The negotiations are bound to stoke differences between hawks and doves in both the government and rebels. Tatmadaw hardliners will dislike the perceived erosion of central authority and see concessions as signs of weakness. While some ethnic groups may try to work towards better economic and political prospects through collaboration, stronger rebel factions may be recalcitrant. Thus, both sides have great internal impediments in pursuing peace.
Many ethnic minorities would welcome Aung San Suu Kyi as a better candidate to negotiate with for a more inclusive arrangement. However, fringe voices have claimed that she is also Bamar and in their opinion, would still spell Bamar dominance, albeit via a democratic tyranny of the majority. Grievances are louder in exiled ethnic circles, where secession still appears an option to some.
The previous junta frequently cited the numerous ceasefires it secured with ethnic groups as one of its achievements. The agreements usually allowed rebels to remain armed and create business niches in exchange for cessations of hostilities, temporarily placating rebel leaders into not raising issues on political dialogue. The junta’s approach was that only when no armed groups challenged the military throughout Myanmar, would a political dialogue be embarked upon. However, it adopted a glacial approach to solving the political aspects, frustrating the minorities.
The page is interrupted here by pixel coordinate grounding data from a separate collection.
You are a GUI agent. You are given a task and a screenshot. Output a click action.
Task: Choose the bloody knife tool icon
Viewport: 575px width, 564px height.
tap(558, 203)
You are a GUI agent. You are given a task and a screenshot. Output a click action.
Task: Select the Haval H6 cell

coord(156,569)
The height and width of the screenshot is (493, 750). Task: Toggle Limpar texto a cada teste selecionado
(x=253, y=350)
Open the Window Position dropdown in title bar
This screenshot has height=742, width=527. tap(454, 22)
The Myanmar government needs to make sure that the current agreements progress beyond ceasefires. The government has to note that seeking to drown ethnic grievances with either economic incentives or military action would at best only treat the symptoms and not the causes of Myanmar’s ethnic issues. The rebels would have to learn to adapt to a possible new political agreement if the ceasefires hold, entailing the demobilisation of generations of troops who have never seen peace. Both sides would also have to demilitarise their territories and their mentalities to work together.
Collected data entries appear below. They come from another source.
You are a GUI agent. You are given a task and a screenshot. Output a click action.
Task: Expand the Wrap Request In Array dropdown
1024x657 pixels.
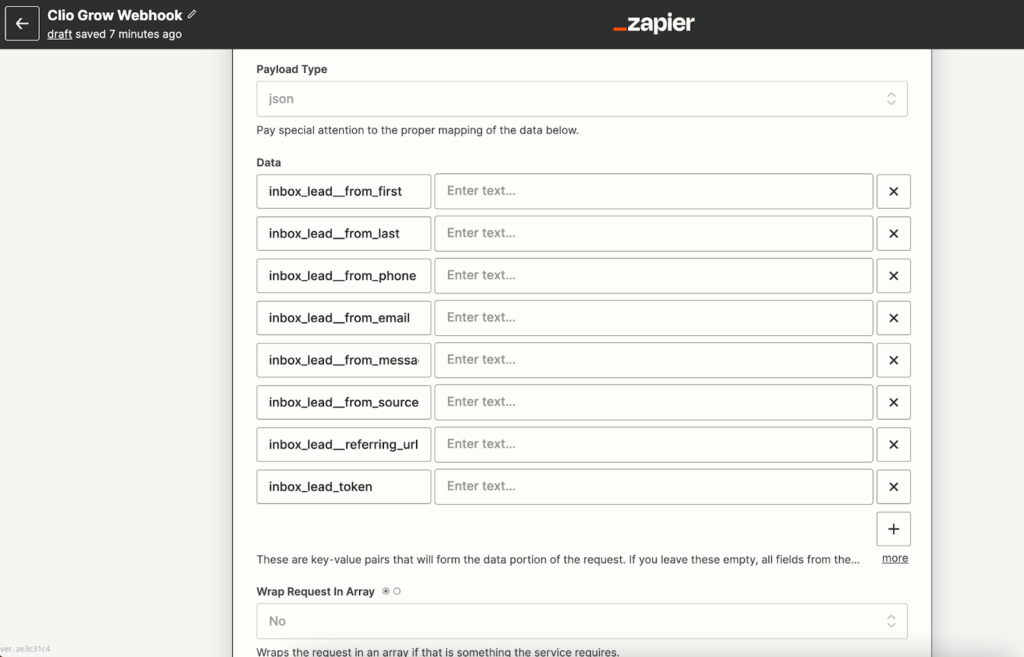click(x=581, y=621)
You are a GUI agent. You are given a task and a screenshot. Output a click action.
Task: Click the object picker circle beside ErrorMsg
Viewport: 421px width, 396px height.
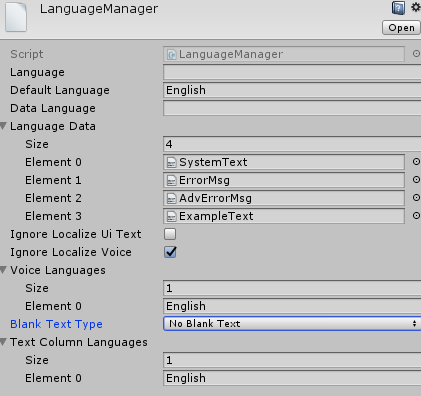416,180
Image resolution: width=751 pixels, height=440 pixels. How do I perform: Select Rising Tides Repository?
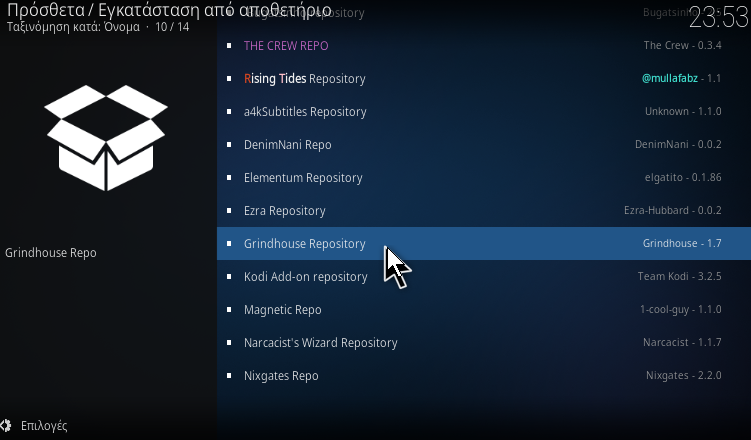pyautogui.click(x=484, y=79)
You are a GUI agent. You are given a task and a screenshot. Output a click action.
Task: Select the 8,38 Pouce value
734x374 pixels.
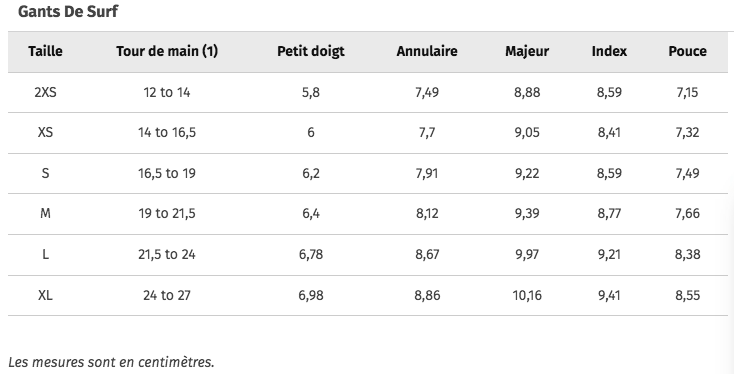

A federal structure may be the best inclusive and peaceful option for Myanmar’s myriad ethnic groups to pursue. Certain aspects of the current constitution would have to be amended and more power devolved to the regional parliaments. Ethnic representatives, be it under the ruling Union Solidarity and Development Party, or opposition parties, could be given greater roles and duties in both regional and union level affairs. The Tatmadaw’s ingrained phobia of federalism would also have to be dealt with, along with hardliners’ dissatisfactions with the Tatmadaw playing a perceived smaller role in politics.
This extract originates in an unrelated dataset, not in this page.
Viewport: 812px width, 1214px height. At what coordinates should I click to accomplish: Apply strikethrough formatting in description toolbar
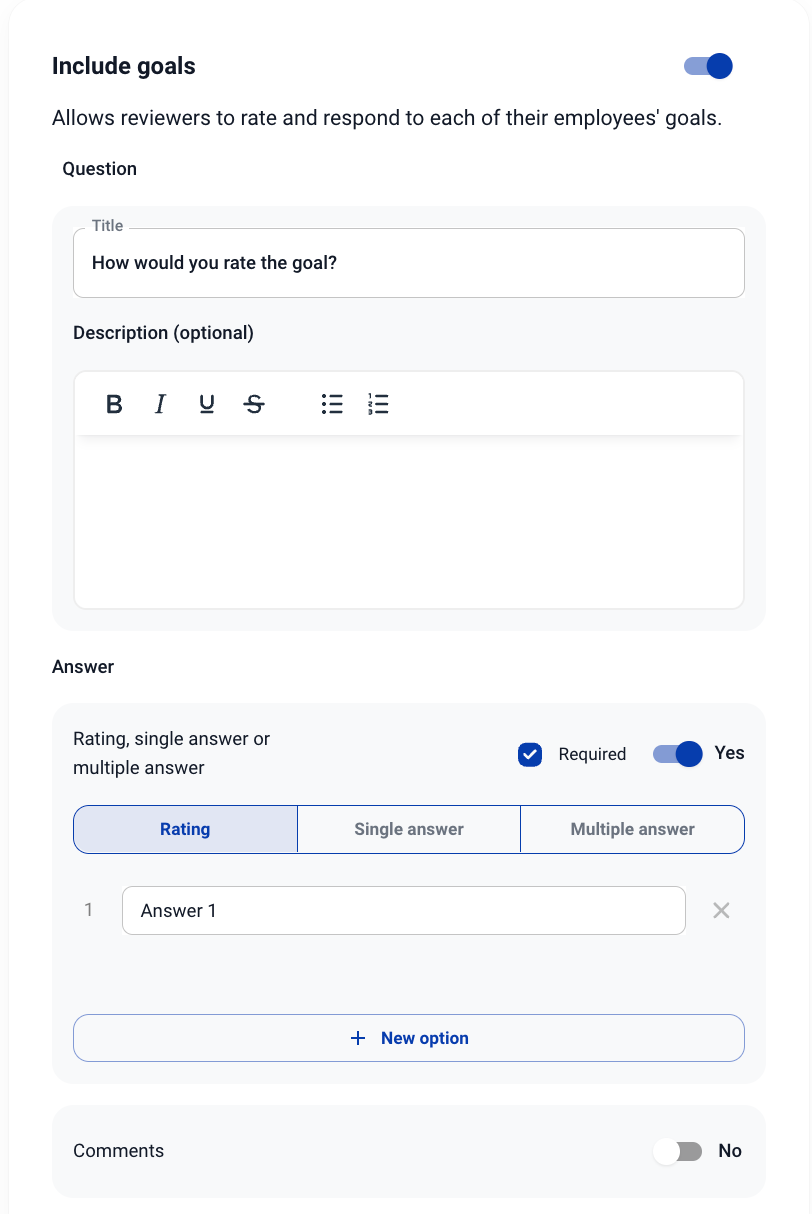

Democracy would be the best system under which mutually agreeable arrangements could be negotiated and ethnic rights respected. However, democracy alone would not automatically resolve the issues. Both sides would have to take leaps of faith and the government would have to create irreversible and institutionalised guarantees of ethnic rights.
Myanmar’s nascent peace process faces many obstacles. And the ball is now in everybody’s courts.
Kyaw San Wai, a Myanmar national, is a Research Analyst with the External Programmes at the S. Rajaratnam School of International Studies (RSIS), Nanyang Technological University. His research interests include ethnic politics and civil society in Myanmar politics.